** Begin Recorded data **

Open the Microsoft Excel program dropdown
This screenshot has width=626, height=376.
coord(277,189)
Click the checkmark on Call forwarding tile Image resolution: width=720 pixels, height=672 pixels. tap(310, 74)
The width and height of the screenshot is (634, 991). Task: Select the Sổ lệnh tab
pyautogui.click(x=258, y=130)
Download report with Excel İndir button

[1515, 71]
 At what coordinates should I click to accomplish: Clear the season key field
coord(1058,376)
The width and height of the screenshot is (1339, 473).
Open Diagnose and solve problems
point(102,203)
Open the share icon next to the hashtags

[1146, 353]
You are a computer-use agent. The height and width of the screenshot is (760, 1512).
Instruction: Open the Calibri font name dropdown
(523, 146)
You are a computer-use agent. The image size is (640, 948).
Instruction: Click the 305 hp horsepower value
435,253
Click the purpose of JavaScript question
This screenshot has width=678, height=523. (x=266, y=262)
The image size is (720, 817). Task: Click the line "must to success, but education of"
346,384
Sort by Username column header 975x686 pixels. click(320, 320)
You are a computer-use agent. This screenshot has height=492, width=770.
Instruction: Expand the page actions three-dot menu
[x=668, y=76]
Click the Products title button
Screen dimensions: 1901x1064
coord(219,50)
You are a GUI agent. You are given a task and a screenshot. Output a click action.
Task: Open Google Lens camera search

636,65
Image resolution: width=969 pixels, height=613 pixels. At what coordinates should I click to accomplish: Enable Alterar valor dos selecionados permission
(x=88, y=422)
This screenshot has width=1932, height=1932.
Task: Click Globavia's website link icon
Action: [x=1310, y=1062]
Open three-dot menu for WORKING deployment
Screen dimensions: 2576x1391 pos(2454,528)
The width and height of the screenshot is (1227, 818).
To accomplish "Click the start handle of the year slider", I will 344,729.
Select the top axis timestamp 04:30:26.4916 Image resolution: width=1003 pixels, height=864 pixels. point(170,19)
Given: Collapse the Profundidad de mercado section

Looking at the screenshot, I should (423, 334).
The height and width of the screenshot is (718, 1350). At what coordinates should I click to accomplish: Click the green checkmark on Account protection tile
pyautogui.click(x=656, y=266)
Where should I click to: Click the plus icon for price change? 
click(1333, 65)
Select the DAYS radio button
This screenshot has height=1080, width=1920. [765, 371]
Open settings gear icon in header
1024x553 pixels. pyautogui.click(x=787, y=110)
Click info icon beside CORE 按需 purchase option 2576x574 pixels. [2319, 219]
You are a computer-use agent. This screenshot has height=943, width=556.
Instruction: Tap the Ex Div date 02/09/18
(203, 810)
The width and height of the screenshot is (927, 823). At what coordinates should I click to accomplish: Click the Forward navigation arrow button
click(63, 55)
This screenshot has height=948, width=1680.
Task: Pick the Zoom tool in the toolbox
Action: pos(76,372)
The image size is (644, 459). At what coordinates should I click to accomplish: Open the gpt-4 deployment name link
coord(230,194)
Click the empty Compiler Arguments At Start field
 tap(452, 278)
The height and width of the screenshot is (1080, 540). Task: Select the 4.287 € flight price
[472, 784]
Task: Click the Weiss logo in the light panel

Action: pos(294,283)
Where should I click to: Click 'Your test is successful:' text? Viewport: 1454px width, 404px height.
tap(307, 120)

** End Recorded data **

#### Written request:
Find each line in the material that contains the word "Select" and copy those lines.

#### Full solution:
The width and height of the screenshot is (634, 991). Task: Select the Sổ lệnh tab
Select the top axis timestamp 04:30:26.4916 Image resolution: width=1003 pixels, height=864 pixels. point(170,19)
Select the DAYS radio button
The height and width of the screenshot is (1080, 540). Task: Select the 4.287 € flight price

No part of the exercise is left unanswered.